The power of data representation in XML comes from the separation of display and style from the structure of the data. XML elements describe data and structure only. HTML contains elements that describe a word as bold or italic; XML declares an element to be a book title, an item price, or a product measurement. Once the data is structured in XML it can be displayed across a variety of media using an associated style sheet that contains the display information. You can use to Cascading Style Sheets (CSS) to add display information to your XML data or the Extensible Style Language (XSL) to transform documents into other markup languages.
Here's a sample of some typical XML code. Notice that the element names describe the data. XML syntax is stricter than HTML syntax. Element names are case sensitive; all elements must be closed and nested properly. Empty elements, such as <location code=“F5-Row3”/> are signified with a closing slash. Empty elements like this can pass information to a processing application. If you have Internet Explorer 5.0 or greater, you can view this xml file directly in your browser
<books> <book> <location code="F5-Row3"/> <title>All about XML</title> <author>Xavier M. Elle</author> <publisher>ITP</publisher> <isbn>30-86956-88</isbn> <price currency="US">37.95</price> </book> </books>
XML is valuable because it provides access to more meaningful searches for information, allows development of flexible applications, allows multiple views of data, and is based on a non-proprietary standard that supports the open nature of the web.

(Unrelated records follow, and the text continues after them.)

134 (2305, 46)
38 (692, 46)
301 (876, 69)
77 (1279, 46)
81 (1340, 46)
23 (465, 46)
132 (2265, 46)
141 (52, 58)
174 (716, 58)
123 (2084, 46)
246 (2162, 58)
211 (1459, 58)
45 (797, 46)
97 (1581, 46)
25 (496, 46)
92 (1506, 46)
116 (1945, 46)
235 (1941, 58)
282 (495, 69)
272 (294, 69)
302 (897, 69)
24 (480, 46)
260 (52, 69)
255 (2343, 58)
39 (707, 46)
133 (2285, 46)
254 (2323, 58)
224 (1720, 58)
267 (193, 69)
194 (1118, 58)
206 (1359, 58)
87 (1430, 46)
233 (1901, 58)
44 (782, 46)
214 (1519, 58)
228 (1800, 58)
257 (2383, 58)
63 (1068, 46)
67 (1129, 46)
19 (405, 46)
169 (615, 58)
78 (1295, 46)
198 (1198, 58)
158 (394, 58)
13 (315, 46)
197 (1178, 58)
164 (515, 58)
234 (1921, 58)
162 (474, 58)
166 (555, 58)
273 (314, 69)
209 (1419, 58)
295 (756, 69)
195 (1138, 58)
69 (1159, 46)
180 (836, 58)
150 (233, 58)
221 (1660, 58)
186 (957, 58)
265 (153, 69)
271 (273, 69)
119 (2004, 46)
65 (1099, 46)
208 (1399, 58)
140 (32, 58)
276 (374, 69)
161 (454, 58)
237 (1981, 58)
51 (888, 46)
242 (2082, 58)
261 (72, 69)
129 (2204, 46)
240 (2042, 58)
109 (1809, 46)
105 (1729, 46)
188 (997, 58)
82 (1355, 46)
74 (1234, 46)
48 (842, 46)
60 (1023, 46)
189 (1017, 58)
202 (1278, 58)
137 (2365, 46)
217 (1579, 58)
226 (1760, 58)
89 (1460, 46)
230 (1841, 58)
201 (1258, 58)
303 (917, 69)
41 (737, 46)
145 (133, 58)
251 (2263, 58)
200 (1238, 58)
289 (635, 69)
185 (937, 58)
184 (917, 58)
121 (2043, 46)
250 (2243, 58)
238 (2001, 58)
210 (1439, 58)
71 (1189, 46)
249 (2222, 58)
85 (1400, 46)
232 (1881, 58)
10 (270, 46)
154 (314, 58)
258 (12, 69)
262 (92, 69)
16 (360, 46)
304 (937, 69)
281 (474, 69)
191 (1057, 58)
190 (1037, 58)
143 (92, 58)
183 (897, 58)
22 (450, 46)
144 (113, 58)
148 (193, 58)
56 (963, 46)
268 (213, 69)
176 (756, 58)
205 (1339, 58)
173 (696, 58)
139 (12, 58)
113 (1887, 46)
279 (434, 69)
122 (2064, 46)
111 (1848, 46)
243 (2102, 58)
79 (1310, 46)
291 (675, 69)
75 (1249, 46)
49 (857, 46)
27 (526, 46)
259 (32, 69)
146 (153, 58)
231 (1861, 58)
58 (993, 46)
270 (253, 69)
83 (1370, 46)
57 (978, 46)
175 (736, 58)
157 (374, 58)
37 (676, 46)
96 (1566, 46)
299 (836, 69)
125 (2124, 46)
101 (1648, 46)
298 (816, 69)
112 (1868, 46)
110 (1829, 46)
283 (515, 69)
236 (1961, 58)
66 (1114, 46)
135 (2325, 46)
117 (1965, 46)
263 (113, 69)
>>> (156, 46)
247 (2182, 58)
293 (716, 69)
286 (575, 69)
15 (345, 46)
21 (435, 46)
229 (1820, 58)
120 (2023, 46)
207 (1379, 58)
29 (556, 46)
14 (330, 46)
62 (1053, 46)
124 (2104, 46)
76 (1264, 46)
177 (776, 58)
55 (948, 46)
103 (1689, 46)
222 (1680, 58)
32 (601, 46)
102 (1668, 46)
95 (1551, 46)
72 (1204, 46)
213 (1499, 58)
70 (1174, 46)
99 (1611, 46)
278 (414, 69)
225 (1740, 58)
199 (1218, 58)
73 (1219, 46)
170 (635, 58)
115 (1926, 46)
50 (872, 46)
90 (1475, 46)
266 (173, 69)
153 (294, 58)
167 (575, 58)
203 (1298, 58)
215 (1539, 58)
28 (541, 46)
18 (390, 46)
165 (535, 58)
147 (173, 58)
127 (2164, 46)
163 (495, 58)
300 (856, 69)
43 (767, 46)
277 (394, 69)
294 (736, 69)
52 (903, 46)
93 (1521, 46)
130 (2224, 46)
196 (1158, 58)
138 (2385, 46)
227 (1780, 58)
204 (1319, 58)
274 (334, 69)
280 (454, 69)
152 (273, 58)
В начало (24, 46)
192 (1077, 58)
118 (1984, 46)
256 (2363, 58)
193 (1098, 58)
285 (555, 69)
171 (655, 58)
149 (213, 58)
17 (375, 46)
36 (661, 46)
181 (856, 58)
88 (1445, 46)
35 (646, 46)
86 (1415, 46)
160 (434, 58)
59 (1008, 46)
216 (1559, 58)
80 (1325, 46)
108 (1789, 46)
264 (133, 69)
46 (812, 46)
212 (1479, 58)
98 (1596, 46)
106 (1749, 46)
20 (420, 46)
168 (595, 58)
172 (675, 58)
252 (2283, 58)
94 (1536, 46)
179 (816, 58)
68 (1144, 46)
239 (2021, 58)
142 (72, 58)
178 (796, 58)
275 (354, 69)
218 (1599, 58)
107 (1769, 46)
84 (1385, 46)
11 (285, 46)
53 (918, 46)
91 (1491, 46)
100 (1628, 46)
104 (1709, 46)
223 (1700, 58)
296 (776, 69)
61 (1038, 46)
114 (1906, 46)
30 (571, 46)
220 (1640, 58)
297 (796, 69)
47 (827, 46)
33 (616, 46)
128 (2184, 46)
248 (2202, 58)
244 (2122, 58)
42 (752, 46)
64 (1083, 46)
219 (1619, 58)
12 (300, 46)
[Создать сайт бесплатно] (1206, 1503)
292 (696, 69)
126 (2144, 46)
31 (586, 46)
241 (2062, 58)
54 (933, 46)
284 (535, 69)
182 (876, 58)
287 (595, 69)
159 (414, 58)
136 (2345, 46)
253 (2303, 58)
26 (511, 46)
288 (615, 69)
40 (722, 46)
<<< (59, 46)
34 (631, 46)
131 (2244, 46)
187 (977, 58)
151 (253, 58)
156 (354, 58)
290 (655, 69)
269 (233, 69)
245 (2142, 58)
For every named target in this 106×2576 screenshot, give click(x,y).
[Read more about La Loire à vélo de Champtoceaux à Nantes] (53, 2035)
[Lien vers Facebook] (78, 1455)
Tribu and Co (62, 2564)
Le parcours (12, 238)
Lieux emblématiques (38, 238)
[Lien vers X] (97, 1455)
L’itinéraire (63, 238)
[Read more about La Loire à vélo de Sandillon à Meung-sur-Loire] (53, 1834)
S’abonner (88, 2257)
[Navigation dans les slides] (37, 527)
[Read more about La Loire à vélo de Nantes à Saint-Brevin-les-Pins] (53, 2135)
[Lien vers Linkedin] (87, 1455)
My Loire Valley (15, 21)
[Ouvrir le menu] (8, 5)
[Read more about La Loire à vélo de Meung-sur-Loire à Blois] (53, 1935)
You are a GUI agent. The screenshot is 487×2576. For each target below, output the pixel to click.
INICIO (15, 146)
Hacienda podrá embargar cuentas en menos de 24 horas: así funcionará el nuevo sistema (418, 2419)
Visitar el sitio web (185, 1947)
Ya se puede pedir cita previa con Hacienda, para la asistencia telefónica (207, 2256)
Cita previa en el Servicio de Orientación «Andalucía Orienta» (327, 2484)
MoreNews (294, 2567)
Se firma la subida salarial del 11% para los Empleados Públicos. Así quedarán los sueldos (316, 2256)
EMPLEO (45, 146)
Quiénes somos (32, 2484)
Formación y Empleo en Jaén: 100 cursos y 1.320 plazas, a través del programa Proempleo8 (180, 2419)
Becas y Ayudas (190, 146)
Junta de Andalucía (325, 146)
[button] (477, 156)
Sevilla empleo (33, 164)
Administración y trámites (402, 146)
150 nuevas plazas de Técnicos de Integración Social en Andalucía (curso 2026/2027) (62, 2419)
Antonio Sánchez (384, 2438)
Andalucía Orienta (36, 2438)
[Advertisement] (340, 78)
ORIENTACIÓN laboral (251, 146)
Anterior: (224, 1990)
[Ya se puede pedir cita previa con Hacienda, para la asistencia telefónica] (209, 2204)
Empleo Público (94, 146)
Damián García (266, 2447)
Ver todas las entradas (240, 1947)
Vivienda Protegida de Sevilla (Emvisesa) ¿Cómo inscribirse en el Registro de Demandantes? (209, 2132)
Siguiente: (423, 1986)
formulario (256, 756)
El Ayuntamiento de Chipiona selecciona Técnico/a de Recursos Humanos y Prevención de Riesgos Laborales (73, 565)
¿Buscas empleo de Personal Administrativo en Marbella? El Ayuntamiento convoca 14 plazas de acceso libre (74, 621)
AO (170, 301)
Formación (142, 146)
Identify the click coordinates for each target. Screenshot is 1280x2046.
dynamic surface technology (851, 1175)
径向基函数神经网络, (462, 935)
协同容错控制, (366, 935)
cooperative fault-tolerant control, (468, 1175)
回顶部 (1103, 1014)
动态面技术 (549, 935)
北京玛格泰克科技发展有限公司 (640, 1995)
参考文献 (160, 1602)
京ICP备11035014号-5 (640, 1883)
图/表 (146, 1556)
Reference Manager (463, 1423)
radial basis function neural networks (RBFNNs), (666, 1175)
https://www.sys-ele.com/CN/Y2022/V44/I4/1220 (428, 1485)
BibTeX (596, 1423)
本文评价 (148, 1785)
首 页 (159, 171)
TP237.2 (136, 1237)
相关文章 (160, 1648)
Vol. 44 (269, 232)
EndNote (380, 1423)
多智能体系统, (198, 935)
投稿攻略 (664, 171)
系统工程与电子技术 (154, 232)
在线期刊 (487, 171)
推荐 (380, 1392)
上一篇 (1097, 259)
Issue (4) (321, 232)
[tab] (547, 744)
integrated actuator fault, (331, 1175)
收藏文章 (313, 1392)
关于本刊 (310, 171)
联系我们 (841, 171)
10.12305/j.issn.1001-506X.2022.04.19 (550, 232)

XML code is readable by both machines and people. Some years from now a person could open your XML file and understand what you meant when you used <headline> and <author> as markup elements. The cross-platform, independent nature of XML markup supports a wide variety of data applications migrating to the web. Your data can be displayed on a variety of devices without changing the essential data descriptions.
XML is ideal for sharing complex, esoteric information among large numbers of users sharing the same knowledge area. Through the construction of a Document Type Definition (DTD)or XML Schema, standards organizations for various industries and information types can enforce the use of markup constraints with all of their users. Chemists can have their own chemical markup language, poets can have their own poetic markup language - ensuring that their content can be read and understood by anyone interested in their information type.